>> START Provided text
Hash tables.


Introduction to hash tables:-

Hash tables store the data in the key-value pair format. Above all, every programming language has a hash table such as Dictionaries in python, Map interface in java, Object class in javascript, etc. A key-value pair is represented as key : value.

If you have worked with JSON or Objects in any programming languages you are very much familiar with the representation. In the key-value pair, a key is used to store and retrieve the value. A key should always be a string. A value can be anything such as an object, string, numbers, etc.

How do hash tables work?

Above all, we generally use arrays/linked lists to implement the hash tables. But they work based on the index of the element. If we want to get a value from array, we will get it based on the index of the element. whereas if using a linked list, we will get the position of the element from the user and traverse the list till that position and return the value.

Hash tables use the keys to store, retrieve the data. This key is passed through a special function called the hash function. Hash function returns the position at which value needs to be stored. While retrieving the value from the hash table, The same key is passed through the same hash function which will give us the position at which the value is stored. As a result, the value stored at that position is fetched.

Since we are passing the keys through a hash function to return the position to store and fetch, it has to be uniformly consistent. What I meant by uniformly consistent is, the hash function should give the same position always by taking the same key irrespective of the number of times of usage. This is an important property that every hash function should follow. For instance, observe the following image.

hash table example.
 Hash table example
 
If the has function gives the value 1 while storing a key-value pair banana, the banana will be stored at position 1. But, if the hash function is not uniformly consistent and returns 0 while retrieving, apple will be returned which is wrong. In conclusion, the hash function has to be uniform.
However,every hash function should follow some properties as shown below.
 

 properties of good hash function.

Implementing hash function:-

Firstly, let’s implement a hash function following our above stated guidelines.
Since we are using string type keys lets follow the following algorithm.
>> END Provided text
▶ _Exercises to complete_:
1 - In the hash tables text, what type should a key always be?
2 - From the hash tables text, write out the stretch from "Since we are passing" through "the following image." word for word.
>> START Dataset excerpt
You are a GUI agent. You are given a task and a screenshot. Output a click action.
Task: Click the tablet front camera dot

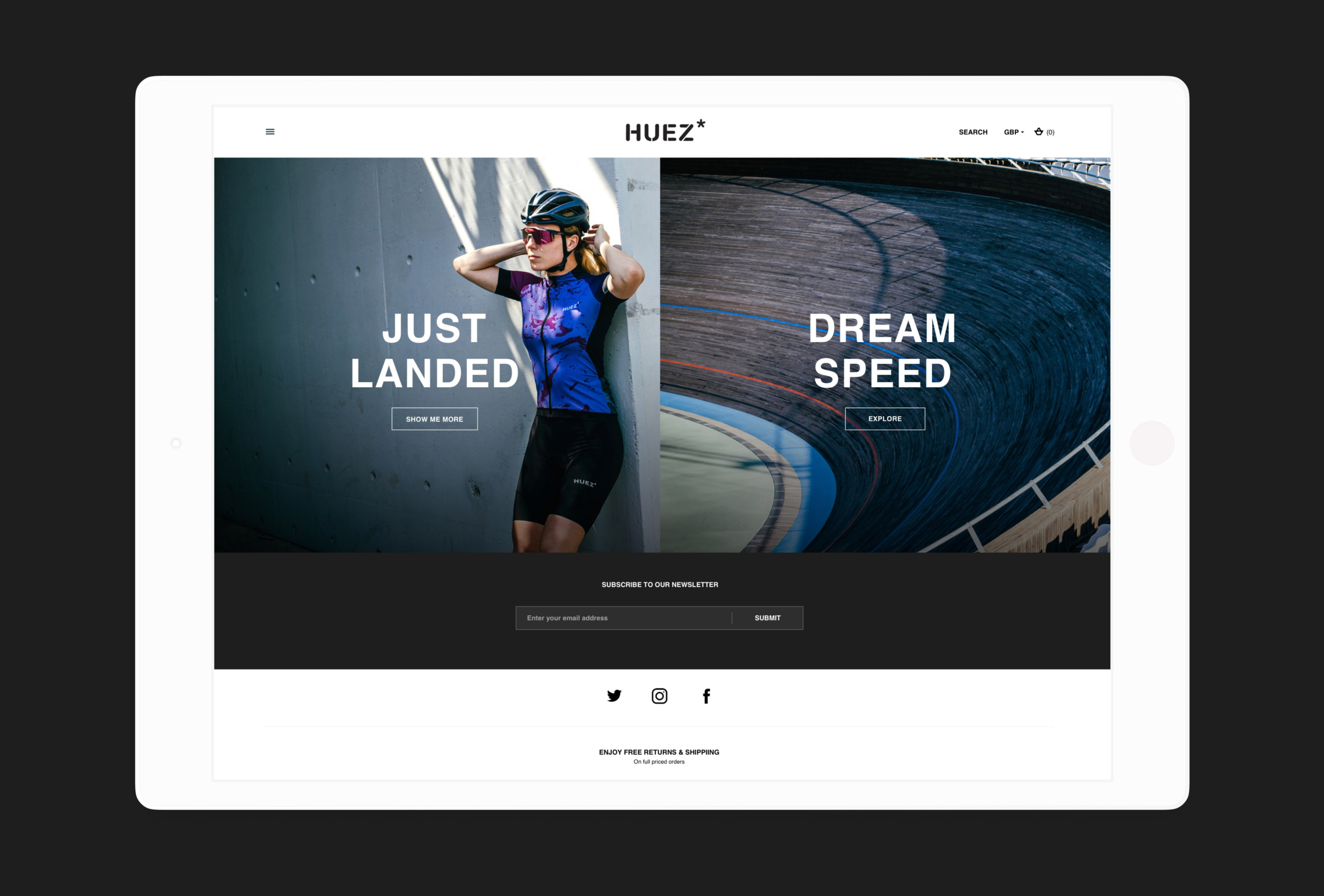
>> END Dataset excerpt
▶ _Solutions_:
1 - A key should always be a string.

2 -
Since we are passing the keys through a hash function to return the position to store and fetch, it has to be uniformly consistent. What I meant by uniformly consistent is, the hash function should give the same position always by taking the same key irrespective of the number of times of usage. This is an important property that every hash function should follow. For instance, observe the following image.